Abbandono di cani: una bella storia a lieto fine

Contro l’abbandono di cani ed animali domestici vogliamo raccontarvi una bella storia a lieto fine autobiografica. La storia di un amore incondizionato che dura da 14 anni, quella mia e di Macchia.

In piena primavera in un pomeriggio qualunque mentre lavoravo nel mio cantiere arriva lei,una cucciola di colore nero con delle macchie bianche di sessanta giorni circa,abbandonata,piena di zecche e denutrita, infatti per la fame mangiò una colomba morta…

Abitavo da poco da solo e finito di lavorare lei era ancora lì, mi guardava con degli occhi dolci,prese un pezzo di carta da terra ed iniziò a giocarci,mi fece tanta tenerezza così decisi di portarla con me.
Lei all’inizio era molto spaventata,la prima cosa appena sono tornato a casa è stato chiamare una mia amica che lavora come estetista,spiegarle la situazione per farle rimuovere tutte le zecche.
Fatto ciò, dopo un bel bagno ci siamo recati dal veterinario a fare una visita.
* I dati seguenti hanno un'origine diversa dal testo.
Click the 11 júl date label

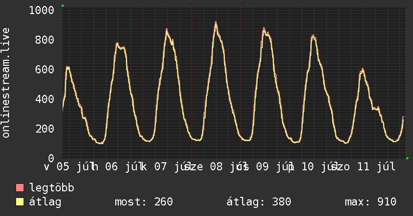pyautogui.click(x=376, y=167)
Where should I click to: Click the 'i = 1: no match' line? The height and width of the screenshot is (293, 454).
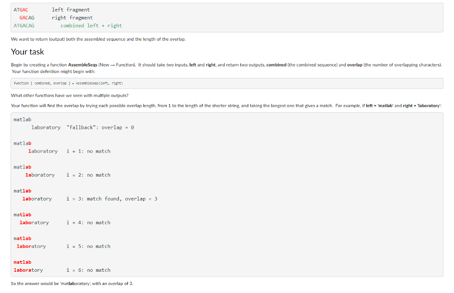pyautogui.click(x=88, y=151)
Fortunatamente nonostante era deperita godeva di ottima salute.macchia
I primi giorni in casa era sempre nascosta come se avesse paura di me,usciva solo se sentiva odore di cibo.
Il giorno dopo con la scusa del cibo, mi feci trovare con una pallina gialla comprata apposta per lei per rompere il ghiaccio e così abbiamo iniziato a giocare e prendere confidenza.
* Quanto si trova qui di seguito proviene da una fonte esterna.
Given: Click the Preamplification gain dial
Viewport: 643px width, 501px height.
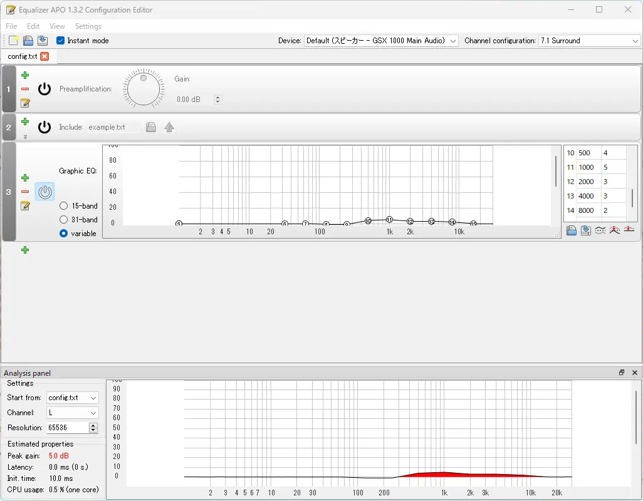Looking at the screenshot, I should (x=144, y=88).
Mi accorsi che non le avevo ancora dato un nome, la guardavo ed assomigliava ad una mucca in miniatura, così per via della macchia bianca che ha al centro del volto fin sotto al collo decisi di chiamarla Macchia.
La paura dei primi giorni svanì e lei iniziò ad essere più tranquilla e socievole,me la ritrovavo ovunque anche nel letto,mi seguiva per casa,beh si stava ambientando molto bene,infatti di lì a poco iniziò a fare i guai che fanno tutti i cuccioli.
Macchia è testarda e ribelle, in una casa avevo il giardino e lei scappava saltando e rompendo qualsiasi recinzione, un giorno tornai prima dal lavoro e mi accorsi che nel giardino non c’era ed andai a cercarla e vidi che insieme ad altri cani randagi se ne andava al fiume lì vicino passando per la campagna e poi tornava a casa prima che tornavo io dal lavoro,beh è molto furba!
Anche se all’inizio è stata dura,lei ci è sempre stata,abbiamo fatto tante cose insieme,abbiamo traslocato cinque volte e lei è sempre stata con me.
Nel 2016 parto per lavoro dalla Sicilia in Abruzzo e purtroppo a malincuore sono stato costretto ad allontanarmi da lei,l’ho lasciata a casa dei miei genitori con la speranza di rivederla presto…
Siamo stati divisi per un anno,appena mi sono sistemato alla prima occasione sono sceso in Sicilia a prenderla e l’ho portata in Abruzzo in macchina,tante ore di viaggio e di soste ma finalmente siamo di nuovo insieme.
Dopo pochi mesi che è arrivata in Abruzzo una sera guardandola bene mi sembra incinta quindi il giorno dopo decido di portarla dal veterinario per farle un controllo e scopro che ha una ciste ovarica bella grande e deve affrontare un intervento chirurgico abbastanza difficile. Non ho scelta devo farla operare il prima possibile. Ricordo la sofferenza e la paura in quella saletta insieme all’anestesista che le iniettava l’anestesia e nel frattempo che le faceva effetto ci ha lasciati da soli per cinque minuti e sapevo che di lì a poco Macchia sarebbe andata nella sala operatoria ed io fuori a sperare che andava tutto bene,il tempo passava ed io mi agitavo sempre di più,pensavo alla vita bella che le avevo fatto passare e tutte le cose che avevamo fatto insieme… Finalmente dopo qualche ora ho ricevuto la telefonata del veterinario che l’operazione era finita e tra alti e bassi era andato tutto bene per fortuna. Macchia era avvolta in una coperta ed io speravo di poterla riportare a casa ed invece per precauzione l’ho lasciata lì sotto osservazione per l’intera notte e sono andato a prenderla il giorno dopo. Quella è stata la giornata più lunga della mia vita,sembrava non finire mai… Finalmente il giorno dopo vado a prenderla e la riporto a casa e dopo giorni di cure torna tutto alla normalità.
Oggi la mia dolce Macchia ha 14 anni ed abitiamo insieme.